Objective: Copy out the stretch of material below, from the line containing "Click the TRF/003 reference cell" through the end, character for character.

Entries shown:
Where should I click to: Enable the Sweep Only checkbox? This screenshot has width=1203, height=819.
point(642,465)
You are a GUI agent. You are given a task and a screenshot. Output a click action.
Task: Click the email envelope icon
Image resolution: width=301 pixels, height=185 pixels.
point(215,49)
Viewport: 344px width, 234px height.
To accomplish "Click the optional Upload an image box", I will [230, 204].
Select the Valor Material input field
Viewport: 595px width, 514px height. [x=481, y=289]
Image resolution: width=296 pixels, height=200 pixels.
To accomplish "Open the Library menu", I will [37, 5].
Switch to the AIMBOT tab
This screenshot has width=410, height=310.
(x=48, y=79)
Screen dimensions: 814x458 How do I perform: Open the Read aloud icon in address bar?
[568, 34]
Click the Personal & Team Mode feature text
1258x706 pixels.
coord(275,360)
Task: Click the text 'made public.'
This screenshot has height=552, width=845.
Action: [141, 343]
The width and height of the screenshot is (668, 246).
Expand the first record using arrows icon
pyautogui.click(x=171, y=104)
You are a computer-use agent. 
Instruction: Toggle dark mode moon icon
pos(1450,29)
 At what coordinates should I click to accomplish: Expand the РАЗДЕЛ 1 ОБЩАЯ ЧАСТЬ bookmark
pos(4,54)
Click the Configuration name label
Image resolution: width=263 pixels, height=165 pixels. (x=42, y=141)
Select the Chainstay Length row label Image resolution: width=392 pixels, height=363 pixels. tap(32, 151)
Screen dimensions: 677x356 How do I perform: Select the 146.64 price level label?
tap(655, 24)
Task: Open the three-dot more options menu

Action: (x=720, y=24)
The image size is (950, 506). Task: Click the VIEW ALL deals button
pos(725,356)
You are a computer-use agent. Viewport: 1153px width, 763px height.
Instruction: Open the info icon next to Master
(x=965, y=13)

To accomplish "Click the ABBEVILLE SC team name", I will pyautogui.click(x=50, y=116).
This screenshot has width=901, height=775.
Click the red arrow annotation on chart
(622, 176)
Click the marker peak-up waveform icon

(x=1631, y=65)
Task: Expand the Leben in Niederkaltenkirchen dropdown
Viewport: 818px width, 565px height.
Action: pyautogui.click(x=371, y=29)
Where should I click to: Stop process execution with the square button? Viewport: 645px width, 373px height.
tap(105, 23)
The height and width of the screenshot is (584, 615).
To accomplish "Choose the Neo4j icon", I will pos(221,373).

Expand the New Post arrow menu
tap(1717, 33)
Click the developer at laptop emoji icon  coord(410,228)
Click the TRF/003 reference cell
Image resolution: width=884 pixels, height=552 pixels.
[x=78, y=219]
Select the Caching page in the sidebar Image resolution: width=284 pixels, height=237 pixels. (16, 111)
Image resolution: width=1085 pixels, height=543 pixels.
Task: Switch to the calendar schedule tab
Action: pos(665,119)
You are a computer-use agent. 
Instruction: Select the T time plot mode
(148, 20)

Task answer:
Click the TRF/003 reference cell
Image resolution: width=884 pixels, height=552 pixels.
[x=78, y=219]
Select the Caching page in the sidebar Image resolution: width=284 pixels, height=237 pixels. (16, 111)
Image resolution: width=1085 pixels, height=543 pixels.
Task: Switch to the calendar schedule tab
Action: pos(665,119)
You are a computer-use agent. 
Instruction: Select the T time plot mode
(148, 20)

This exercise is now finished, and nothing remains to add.